By the time he returned to his parents home his eyes were a little crazier and his demeanor was... well... meaner. After ransacking the house, again searching the same places including his desk, he finds no hopes of seeing those crazy Canucks. His feelings taking over he quickly becomes frenetic, talking in incoherent mumbles to himself and pacing the floor. What course of action was left for him in his time of desperation? Pooling what sanity and level-headedness he still possessed he called his girlfriend, the lovely Danielle. (};b) She was able to calm him some and gave great support to the disheveled being now unrecognizable as our friend and colleague Taggart. She agreed to accompany the second search to his residence, also known as "The House Chris Bought" and "The Speakeasy."
Finding his room in the terrible state, he again combs for what might as well have been the Holy Grail. His hopes diminished to the size of an organelle and his frustration peaking with spells of anger, disbelief, and desperation he again scans tenaciously. He peers into anything with pockets. He opens everything with lids. He overturns everything with multiple sides. And once he does this he does it all over again. Finding naught, his hopes dashed to little microscopic bits, he sorrowfully take his leave and again makes the journey north to his parents. As he makes this sojourn, more slowly then those previous, he contemplates how he will break the news to his friend that they will not see the Great White North on this voyage.
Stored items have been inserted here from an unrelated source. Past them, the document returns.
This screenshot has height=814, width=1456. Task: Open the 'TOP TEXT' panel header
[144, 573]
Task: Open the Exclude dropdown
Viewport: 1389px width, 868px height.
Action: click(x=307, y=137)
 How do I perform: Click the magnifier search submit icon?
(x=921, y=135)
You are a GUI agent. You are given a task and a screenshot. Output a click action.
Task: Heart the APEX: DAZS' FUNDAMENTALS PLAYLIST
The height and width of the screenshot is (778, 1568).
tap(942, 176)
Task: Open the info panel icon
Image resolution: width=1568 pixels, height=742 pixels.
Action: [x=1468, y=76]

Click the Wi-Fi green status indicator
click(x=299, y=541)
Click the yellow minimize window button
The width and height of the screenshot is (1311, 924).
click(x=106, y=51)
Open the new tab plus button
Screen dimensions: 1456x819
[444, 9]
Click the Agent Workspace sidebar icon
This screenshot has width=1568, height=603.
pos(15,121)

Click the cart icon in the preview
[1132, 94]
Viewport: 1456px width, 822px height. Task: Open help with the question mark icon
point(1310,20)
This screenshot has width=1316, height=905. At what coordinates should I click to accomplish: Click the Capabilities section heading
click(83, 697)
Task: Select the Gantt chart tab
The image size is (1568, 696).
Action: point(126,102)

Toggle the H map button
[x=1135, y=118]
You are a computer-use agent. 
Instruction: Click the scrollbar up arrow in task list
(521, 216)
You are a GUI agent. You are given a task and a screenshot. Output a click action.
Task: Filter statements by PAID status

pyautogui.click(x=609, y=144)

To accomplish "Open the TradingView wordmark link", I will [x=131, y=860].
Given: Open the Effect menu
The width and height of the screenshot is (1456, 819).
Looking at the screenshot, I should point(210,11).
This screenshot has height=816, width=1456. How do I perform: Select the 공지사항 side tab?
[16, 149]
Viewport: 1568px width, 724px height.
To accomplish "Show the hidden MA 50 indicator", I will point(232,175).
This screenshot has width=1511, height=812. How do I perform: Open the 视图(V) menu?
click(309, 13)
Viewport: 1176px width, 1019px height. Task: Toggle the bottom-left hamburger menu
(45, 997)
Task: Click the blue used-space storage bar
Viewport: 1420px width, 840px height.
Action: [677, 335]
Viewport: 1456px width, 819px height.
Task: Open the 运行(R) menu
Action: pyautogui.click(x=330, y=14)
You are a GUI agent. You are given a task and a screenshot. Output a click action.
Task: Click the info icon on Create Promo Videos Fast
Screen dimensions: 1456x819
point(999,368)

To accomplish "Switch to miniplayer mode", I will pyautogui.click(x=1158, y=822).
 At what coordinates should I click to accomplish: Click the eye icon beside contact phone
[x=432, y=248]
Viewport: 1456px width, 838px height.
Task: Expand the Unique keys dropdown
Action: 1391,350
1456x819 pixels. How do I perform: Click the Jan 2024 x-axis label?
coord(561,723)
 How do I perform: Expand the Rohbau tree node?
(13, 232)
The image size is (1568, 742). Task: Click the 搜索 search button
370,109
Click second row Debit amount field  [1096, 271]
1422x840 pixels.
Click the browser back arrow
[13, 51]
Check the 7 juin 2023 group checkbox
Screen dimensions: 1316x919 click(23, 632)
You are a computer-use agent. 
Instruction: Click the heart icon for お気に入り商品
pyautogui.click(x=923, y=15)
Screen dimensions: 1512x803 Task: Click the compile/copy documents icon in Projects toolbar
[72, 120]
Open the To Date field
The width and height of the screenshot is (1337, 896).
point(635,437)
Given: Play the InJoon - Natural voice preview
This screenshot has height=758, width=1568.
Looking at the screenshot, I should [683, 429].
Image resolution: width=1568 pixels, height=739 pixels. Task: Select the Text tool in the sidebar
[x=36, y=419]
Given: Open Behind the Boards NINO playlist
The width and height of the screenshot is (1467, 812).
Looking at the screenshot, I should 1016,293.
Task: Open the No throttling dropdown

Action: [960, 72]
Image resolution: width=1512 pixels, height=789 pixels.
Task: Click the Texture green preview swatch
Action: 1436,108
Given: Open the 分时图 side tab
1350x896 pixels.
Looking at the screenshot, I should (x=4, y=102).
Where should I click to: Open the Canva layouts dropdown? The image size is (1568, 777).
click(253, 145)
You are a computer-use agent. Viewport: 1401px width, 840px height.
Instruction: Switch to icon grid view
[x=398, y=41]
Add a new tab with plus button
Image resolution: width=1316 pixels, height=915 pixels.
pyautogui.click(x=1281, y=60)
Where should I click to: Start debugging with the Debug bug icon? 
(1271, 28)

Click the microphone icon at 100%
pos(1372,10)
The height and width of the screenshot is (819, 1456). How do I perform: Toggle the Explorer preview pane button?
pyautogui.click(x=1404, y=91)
No sooner did he arrive then he received a phone call. On the other end Brandon, with too much calm jubilation then poor Taggart could bare to hear, stated "You can only stay in Canada until the 14th of September." A little confused, Taggart entered to find Brandon holding his passport and his Mom telling him where she had fold it after mere seconds of looking. "Where was it?" you ask. Only in a place that he looked what felt like a thousand times and the place he thought it was all along, his desk. Then is concluded his search by throwing his keys to the ground and breaking his key fob.
So what I've been trying to say this whole time is keep your desk clean "ya filthy stinkin' animals!"